Das FA ist dem Antrag entgegengetreten.
II. Der Antrag hat Erfolg.
1. Der Antrag ist zulässig; die Zugangsvoraussetzung des § 69 Abs. 4 Satz 1 der Finanzgerichtsordnung (FGO) ist erfüllt. Nach ständiger Rechtsprechung ist dem § 69 Abs. 4 Satz 1 FGO genügt, wenn die Behörde die Aussetzung der Vollziehung (AdV) in einem früheren Verfahrensstadium abgelehnt hatte (Beschlüsse des , BFH/NV 1999, 926, sowie vom VII B 41/00, BFH/NV 2000, 1512). Dies ist im Streitfall geschehen. Das FA hatte die AdV im Klageverfahren abgelehnt.
2. Der Antrag ist auch begründet. An der Rechtmäßigkeit der angefochtenen Steuerfestsetzung bestehen ernstliche Zweifel i.S. des § 121 i.V.m. § 69 Abs. 3 und 2 FGO.

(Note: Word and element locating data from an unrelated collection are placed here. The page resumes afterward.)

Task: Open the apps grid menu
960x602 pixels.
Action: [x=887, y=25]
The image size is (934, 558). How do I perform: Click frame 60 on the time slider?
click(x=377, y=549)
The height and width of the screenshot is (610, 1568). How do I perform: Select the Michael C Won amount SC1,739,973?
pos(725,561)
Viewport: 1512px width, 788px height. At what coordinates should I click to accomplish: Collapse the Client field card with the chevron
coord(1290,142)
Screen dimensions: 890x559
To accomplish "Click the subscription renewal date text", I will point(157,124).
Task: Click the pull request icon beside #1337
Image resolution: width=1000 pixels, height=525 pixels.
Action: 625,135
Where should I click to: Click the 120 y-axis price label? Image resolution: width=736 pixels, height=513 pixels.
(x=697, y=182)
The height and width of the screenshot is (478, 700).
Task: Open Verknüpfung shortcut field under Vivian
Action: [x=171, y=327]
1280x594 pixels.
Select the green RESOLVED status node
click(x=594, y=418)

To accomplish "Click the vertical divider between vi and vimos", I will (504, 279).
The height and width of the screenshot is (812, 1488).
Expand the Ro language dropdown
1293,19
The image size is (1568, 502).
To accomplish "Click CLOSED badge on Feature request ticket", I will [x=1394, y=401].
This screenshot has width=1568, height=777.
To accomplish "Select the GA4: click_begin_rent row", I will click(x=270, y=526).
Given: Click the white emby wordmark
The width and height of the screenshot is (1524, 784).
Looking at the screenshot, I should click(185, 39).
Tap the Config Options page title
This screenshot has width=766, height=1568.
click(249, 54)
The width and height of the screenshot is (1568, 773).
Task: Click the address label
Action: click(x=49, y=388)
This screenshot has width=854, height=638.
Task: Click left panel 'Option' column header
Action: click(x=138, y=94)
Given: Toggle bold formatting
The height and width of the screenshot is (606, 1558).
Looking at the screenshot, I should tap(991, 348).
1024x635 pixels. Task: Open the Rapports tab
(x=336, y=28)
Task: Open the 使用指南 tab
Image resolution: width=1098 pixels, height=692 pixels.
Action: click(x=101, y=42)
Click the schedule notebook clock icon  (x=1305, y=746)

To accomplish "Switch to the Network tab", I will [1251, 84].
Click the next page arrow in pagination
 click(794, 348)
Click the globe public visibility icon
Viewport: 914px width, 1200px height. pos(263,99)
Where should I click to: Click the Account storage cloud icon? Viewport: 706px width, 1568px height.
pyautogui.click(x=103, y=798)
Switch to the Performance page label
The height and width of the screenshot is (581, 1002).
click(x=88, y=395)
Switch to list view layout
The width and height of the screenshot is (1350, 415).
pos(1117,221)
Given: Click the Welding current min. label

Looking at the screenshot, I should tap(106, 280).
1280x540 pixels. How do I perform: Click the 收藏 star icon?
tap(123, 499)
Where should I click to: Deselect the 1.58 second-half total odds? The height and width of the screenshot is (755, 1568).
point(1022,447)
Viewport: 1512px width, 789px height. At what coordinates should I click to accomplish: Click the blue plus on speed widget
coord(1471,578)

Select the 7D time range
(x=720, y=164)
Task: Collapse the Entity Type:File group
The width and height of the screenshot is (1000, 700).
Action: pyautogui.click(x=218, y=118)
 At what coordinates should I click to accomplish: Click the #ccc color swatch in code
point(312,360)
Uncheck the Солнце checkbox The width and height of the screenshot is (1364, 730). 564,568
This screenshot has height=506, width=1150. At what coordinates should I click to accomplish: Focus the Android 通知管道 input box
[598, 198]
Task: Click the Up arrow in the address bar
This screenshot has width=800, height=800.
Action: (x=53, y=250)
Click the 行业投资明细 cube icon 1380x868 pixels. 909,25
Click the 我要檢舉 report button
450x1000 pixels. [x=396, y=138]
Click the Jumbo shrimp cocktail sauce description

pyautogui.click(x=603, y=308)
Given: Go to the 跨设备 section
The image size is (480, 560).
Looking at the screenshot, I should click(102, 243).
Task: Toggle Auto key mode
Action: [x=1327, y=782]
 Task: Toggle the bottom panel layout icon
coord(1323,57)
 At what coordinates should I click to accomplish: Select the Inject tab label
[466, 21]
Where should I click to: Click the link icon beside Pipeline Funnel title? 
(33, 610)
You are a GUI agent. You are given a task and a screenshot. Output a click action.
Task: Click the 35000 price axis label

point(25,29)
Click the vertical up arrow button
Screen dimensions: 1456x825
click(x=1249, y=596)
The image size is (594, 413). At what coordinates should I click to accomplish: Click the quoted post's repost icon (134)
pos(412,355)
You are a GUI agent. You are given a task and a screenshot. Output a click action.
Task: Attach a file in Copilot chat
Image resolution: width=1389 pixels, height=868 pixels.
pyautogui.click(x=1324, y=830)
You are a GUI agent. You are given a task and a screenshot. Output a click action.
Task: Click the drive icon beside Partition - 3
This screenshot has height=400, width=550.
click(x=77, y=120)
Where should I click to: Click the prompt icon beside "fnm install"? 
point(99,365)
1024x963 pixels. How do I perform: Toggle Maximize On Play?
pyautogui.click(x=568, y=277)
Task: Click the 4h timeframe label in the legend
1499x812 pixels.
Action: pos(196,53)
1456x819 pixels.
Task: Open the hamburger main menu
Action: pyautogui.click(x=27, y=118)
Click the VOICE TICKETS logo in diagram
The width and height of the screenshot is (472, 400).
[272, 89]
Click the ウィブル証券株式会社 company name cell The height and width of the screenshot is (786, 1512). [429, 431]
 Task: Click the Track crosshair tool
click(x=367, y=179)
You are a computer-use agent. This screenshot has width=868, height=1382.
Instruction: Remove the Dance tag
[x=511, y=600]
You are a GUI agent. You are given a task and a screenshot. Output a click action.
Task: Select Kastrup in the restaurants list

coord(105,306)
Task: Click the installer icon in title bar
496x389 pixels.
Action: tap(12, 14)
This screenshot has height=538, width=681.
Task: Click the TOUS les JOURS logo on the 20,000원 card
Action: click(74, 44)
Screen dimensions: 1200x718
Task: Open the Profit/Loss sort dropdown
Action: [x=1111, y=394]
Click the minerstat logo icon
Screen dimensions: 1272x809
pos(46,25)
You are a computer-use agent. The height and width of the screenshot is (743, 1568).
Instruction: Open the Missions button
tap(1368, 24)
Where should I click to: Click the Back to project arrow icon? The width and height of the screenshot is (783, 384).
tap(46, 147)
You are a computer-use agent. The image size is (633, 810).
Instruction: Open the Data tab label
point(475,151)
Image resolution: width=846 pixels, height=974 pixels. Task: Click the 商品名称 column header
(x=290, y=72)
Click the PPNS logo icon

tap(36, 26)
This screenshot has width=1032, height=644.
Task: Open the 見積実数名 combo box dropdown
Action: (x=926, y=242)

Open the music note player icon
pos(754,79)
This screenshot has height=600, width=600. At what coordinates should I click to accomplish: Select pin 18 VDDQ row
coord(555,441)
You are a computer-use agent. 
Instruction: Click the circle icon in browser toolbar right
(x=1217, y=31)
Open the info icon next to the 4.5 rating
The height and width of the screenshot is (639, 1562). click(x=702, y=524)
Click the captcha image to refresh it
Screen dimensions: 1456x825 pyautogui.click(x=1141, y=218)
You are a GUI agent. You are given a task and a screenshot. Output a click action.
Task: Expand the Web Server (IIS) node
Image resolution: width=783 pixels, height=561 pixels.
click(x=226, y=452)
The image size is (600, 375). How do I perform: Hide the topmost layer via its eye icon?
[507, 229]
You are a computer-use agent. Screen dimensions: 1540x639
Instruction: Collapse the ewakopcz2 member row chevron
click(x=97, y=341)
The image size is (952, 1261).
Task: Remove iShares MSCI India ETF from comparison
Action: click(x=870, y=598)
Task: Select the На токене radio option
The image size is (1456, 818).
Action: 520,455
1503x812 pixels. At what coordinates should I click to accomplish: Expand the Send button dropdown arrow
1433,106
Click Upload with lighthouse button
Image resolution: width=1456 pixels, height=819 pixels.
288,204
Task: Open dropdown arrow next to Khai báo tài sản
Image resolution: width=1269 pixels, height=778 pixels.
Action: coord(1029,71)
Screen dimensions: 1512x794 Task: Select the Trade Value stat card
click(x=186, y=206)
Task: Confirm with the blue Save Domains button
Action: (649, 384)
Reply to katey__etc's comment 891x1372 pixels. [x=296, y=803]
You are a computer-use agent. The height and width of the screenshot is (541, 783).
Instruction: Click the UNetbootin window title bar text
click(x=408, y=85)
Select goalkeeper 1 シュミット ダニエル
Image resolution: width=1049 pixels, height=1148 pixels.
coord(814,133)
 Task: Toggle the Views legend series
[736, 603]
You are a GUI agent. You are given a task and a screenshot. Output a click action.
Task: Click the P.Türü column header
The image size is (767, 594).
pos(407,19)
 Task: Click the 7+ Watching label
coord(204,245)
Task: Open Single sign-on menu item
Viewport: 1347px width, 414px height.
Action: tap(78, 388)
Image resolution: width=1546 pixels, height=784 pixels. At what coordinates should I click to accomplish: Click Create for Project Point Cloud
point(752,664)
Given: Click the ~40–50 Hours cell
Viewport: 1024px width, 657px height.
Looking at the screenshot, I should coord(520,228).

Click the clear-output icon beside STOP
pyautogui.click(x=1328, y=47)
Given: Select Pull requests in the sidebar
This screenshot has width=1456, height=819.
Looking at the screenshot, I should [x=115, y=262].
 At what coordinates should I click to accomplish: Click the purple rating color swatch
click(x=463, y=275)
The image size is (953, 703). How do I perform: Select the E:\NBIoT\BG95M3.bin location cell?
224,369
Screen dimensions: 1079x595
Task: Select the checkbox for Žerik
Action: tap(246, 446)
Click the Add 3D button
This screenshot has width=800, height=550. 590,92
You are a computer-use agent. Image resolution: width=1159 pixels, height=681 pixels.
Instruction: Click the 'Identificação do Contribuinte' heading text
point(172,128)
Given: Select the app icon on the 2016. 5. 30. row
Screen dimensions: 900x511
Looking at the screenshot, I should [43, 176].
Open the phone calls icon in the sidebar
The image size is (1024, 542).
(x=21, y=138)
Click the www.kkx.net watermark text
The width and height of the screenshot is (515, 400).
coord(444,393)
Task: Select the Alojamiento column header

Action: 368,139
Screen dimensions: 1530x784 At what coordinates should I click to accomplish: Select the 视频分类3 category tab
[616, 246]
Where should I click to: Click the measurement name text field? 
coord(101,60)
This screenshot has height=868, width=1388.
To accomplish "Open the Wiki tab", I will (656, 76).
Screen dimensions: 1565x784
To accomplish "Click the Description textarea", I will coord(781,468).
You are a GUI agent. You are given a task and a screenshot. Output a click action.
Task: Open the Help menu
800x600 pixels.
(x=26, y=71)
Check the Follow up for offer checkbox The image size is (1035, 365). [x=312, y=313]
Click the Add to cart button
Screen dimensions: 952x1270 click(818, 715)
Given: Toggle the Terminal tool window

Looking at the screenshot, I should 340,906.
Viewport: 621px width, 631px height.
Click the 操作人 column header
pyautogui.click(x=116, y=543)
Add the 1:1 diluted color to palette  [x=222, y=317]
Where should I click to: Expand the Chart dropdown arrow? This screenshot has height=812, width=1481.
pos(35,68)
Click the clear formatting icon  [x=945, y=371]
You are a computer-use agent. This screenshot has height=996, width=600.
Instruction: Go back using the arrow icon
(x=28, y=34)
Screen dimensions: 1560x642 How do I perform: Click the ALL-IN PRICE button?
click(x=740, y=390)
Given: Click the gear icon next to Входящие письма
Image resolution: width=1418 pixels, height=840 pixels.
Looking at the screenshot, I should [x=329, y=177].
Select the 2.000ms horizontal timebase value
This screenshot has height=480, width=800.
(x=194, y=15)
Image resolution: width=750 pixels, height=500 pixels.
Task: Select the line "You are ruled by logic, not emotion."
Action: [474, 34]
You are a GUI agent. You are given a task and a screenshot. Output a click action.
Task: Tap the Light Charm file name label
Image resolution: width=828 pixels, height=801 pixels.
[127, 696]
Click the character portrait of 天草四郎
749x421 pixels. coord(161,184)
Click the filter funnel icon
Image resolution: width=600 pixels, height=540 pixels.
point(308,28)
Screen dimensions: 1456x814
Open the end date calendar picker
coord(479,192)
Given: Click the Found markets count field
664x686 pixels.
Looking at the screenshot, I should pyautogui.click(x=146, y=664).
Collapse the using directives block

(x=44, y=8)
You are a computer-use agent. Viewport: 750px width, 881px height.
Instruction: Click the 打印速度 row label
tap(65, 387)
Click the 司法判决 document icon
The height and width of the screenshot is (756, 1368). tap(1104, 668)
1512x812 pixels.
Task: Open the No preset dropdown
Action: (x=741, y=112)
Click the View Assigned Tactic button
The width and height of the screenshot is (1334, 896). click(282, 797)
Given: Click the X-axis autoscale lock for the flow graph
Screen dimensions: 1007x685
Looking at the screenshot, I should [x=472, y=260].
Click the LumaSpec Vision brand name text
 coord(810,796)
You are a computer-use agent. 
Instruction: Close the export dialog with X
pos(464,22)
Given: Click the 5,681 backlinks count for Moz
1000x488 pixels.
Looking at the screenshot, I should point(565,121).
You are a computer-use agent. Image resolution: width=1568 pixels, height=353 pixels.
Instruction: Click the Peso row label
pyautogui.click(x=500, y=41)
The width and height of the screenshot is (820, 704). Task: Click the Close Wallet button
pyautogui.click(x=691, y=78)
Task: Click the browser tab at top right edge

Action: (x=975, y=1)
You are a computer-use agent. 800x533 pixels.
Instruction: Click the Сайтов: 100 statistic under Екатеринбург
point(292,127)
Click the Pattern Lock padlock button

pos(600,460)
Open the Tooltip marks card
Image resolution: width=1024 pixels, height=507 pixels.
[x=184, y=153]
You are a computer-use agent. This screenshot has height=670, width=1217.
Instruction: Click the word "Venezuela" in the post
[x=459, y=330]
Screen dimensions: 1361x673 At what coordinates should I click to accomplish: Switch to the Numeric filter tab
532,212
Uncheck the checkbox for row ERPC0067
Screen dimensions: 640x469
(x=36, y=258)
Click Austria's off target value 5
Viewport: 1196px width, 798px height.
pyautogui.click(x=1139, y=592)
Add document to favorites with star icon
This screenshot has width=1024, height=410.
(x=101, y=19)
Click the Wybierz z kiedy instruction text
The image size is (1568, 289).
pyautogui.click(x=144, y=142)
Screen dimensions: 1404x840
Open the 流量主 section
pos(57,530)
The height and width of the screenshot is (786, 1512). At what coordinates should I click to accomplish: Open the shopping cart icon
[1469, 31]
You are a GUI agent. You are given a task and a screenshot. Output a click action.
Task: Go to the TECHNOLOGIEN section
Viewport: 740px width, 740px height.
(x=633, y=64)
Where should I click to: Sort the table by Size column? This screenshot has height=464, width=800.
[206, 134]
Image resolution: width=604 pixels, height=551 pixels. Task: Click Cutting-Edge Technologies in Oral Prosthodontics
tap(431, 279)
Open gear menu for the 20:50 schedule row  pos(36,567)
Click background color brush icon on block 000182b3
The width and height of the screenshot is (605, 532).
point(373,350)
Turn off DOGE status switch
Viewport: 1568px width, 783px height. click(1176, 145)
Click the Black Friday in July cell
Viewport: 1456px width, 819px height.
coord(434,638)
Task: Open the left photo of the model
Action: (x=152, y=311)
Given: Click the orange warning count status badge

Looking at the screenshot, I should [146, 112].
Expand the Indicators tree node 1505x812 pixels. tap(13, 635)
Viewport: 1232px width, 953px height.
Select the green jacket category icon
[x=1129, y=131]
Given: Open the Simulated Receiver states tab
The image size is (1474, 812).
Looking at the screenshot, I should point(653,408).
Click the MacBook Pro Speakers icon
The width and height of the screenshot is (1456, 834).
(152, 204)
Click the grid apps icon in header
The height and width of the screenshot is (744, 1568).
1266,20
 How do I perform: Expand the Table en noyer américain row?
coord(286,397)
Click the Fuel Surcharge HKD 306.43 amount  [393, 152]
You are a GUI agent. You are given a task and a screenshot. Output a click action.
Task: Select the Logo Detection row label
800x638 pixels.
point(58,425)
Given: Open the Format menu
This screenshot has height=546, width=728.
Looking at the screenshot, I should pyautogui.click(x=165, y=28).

Die notarielle Vereinbarung vom wirft die durch Auslegung zu klärende Frage auf, ob der Wechsel auf der Erwerberseite zu einer Vertragsübernahme durch die Antragstellerin oder zu einem Neuabschluss eines Grundstückskaufvertrages zwischen den Erben als Veräußerern und der Antragstellerin als Erwerberin geführt hat. Das FG ist von einem Neuabschluss des Kaufvertrages mit der Antragstellerin als neuer Erwerberin ausgegangen. Bei überschlägiger Prüfung sprechen aber gewichtige Gründe dafür, dass es sich dabei um eine rechtsfehlerhafte Auslegung des Vertrages vom November 1992 handelt. Dafür spricht insbesondere, dass die Auswechselung der Erwerberseite den Hauptinhalt dieses Vertrages bildet und die übrigen Änderungen Nebenabreden betreffen. Die bedeutsameren Änderungen bezüglich des Kaufpreises sind erst in dem (dritten) Vertrag vom März 1994 enthalten. Die Frage, welche der beiden in Betracht kommenden Möglichkeiten im Streitfall anzunehmen ist, bedarf jedoch im Aussetzungsverfahren keiner abschließenden Klärung, weil für beide denkbaren Auslegungsergebnisse ernstliche Zweifel an der Rechtmäßigkeit der angefochtenen Steuerfestsetzung bestehen.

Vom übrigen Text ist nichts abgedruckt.